• _TASK REQUIREMENTS_:
Rewrite the items below as a numbered list, omitting any blank lines.

• _MATERIAL SHOWN_:
◆ ◆ ◆ ◆
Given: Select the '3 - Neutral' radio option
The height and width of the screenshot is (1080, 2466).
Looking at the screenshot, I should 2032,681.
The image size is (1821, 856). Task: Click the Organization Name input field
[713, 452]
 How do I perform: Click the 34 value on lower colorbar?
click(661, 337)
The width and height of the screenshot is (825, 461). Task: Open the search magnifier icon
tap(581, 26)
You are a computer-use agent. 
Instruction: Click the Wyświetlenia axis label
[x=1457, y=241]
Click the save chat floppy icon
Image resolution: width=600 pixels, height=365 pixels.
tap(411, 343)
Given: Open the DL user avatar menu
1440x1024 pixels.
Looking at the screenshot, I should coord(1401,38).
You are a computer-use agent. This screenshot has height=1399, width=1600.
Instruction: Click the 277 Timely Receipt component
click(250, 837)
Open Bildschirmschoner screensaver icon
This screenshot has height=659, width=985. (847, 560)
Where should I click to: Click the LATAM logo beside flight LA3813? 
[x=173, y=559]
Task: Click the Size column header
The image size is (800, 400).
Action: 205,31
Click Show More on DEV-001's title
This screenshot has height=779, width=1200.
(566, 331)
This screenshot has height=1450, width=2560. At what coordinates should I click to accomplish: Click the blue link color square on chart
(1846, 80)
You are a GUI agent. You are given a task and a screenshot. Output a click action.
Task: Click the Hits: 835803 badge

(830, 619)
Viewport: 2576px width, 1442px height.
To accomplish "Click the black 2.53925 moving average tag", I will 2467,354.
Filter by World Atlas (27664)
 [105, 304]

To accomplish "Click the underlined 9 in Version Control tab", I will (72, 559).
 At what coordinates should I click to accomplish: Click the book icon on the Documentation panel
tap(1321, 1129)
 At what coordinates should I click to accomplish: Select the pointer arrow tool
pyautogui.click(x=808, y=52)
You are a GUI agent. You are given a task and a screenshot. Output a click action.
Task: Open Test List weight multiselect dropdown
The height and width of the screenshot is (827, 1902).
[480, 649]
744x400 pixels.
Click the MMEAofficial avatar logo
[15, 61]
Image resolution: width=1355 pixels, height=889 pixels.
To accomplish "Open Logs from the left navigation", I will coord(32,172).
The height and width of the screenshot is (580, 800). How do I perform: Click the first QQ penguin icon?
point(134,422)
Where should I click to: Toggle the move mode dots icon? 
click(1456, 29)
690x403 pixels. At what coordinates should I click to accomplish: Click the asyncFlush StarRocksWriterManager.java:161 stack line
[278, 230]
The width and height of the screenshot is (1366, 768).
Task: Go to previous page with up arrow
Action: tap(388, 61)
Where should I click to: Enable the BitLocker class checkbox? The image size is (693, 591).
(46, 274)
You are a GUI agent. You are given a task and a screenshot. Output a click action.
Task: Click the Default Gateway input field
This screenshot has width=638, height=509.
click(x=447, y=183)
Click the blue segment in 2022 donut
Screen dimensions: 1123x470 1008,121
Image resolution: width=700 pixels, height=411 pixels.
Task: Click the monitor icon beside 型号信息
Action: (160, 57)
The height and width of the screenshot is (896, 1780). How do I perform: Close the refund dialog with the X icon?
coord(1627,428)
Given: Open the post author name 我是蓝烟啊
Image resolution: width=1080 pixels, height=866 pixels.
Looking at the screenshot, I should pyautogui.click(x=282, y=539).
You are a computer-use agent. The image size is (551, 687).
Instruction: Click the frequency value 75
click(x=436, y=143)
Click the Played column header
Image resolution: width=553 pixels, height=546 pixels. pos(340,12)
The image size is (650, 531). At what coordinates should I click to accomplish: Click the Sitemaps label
◆ ◆ ◆ ◆
• _EXERCISE ANSWER_:
1. Given: Select the '3 - Neutral' radio option
2. The height and width of the screenshot is (1080, 2466).
3. Looking at the screenshot, I should 2032,681.
4. The image size is (1821, 856). Task: Click the Organization Name input field
5. [713, 452]
6.  How do I perform: Click the 34 value on lower colorbar?
7. click(661, 337)
8. The width and height of the screenshot is (825, 461). Task: Open the search magnifier icon
9. tap(581, 26)
10. You are a computer-use agent. 
11. Instruction: Click the Wyświetlenia axis label
12. [x=1457, y=241]
13. Click the save chat floppy icon
14. Image resolution: width=600 pixels, height=365 pixels.
15. tap(411, 343)
16. Given: Open the DL user avatar menu
17. 1440x1024 pixels.
18. Looking at the screenshot, I should coord(1401,38).
19. You are a computer-use agent. This screenshot has height=1399, width=1600.
20. Instruction: Click the 277 Timely Receipt component
21. click(250, 837)
22. Open Bildschirmschoner screensaver icon
23. This screenshot has height=659, width=985. (847, 560)
24. Where should I click to: Click the LATAM logo beside flight LA3813? 
25. [x=173, y=559]
26. Task: Click the Size column header
27. The image size is (800, 400).
28. Action: 205,31
29. Click Show More on DEV-001's title
30. This screenshot has height=779, width=1200.
31. (566, 331)
32. This screenshot has height=1450, width=2560. At what coordinates should I click to accomplish: Click the blue link color square on chart
33. (1846, 80)
34. You are a GUI agent. You are given a task and a screenshot. Output a click action.
35. Task: Click the Hits: 835803 badge
36. (830, 619)
37. Viewport: 2576px width, 1442px height.
38. To accomplish "Click the black 2.53925 moving average tag", I will 2467,354.
39. Filter by World Atlas (27664)
40.  [105, 304]
41. To accomplish "Click the underlined 9 in Version Control tab", I will (72, 559).
42.  At what coordinates should I click to accomplish: Click the book icon on the Documentation panel
43. tap(1321, 1129)
44.  At what coordinates should I click to accomplish: Select the pointer arrow tool
45. pyautogui.click(x=808, y=52)
46. You are a GUI agent. You are given a task and a screenshot. Output a click action.
47. Task: Open Test List weight multiselect dropdown
48. The height and width of the screenshot is (827, 1902).
49. [480, 649]
50. 744x400 pixels.
51. Click the MMEAofficial avatar logo
52. [15, 61]
53. Image resolution: width=1355 pixels, height=889 pixels.
54. To accomplish "Open Logs from the left navigation", I will coord(32,172).
55. The height and width of the screenshot is (580, 800). How do I perform: Click the first QQ penguin icon?
56. point(134,422)
57. Where should I click to: Toggle the move mode dots icon? 
58. click(1456, 29)
59. 690x403 pixels. At what coordinates should I click to accomplish: Click the asyncFlush StarRocksWriterManager.java:161 stack line
60. [278, 230]
61. The width and height of the screenshot is (1366, 768).
62. Task: Go to previous page with up arrow
63. Action: tap(388, 61)
64. Where should I click to: Enable the BitLocker class checkbox? The image size is (693, 591).
65. (46, 274)
66. You are a GUI agent. You are given a task and a screenshot. Output a click action.
67. Task: Click the Default Gateway input field
68. This screenshot has width=638, height=509.
69. click(x=447, y=183)
70. Click the blue segment in 2022 donut
71. Screen dimensions: 1123x470 1008,121
72. Image resolution: width=700 pixels, height=411 pixels.
73. Task: Click the monitor icon beside 型号信息
74. Action: (160, 57)
75. The height and width of the screenshot is (896, 1780). How do I perform: Close the refund dialog with the X icon?
76. coord(1627,428)
77. Given: Open the post author name 我是蓝烟啊
78. Image resolution: width=1080 pixels, height=866 pixels.
79. Looking at the screenshot, I should pyautogui.click(x=282, y=539).
80. You are a computer-use agent. The image size is (551, 687).
81. Instruction: Click the frequency value 75
82. click(x=436, y=143)
83. Click the Played column header
84. Image resolution: width=553 pixels, height=546 pixels. pos(340,12)
85. The image size is (650, 531). At what coordinates should I click to accomplish: Click the Sitemaps label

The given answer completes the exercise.